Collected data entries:
======
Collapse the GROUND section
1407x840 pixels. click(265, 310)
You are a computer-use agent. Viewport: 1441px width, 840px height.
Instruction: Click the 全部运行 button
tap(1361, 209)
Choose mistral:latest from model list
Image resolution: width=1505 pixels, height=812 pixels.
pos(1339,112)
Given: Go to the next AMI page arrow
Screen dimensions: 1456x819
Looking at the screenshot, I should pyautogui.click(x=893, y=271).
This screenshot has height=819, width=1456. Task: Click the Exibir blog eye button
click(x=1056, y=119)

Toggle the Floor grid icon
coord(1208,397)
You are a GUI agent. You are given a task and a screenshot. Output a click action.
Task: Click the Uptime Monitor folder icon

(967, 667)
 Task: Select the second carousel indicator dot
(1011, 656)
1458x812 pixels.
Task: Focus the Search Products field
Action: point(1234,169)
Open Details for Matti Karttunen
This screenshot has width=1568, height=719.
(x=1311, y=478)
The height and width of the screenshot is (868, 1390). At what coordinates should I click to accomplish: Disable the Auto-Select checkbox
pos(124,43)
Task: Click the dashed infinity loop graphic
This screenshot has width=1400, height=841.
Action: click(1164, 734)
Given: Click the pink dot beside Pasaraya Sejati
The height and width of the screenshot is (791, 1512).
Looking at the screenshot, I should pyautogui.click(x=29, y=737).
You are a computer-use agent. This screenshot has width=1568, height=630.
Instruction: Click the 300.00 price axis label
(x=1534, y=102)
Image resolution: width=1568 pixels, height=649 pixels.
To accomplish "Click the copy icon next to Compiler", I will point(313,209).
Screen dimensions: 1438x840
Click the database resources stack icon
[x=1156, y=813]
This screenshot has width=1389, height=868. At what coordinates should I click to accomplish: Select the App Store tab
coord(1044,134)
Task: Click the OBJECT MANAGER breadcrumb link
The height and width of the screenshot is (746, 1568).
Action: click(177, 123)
======
Activity:
For this exercise, return every line from the data that holds the string "agent".

Expected answer:
You are a computer-use agent. Viewport: 1441px width, 840px height.
You are a GUI agent. You are given a task and a screenshot. Output a click action.
You are a computer-use agent. This screenshot has width=1568, height=630.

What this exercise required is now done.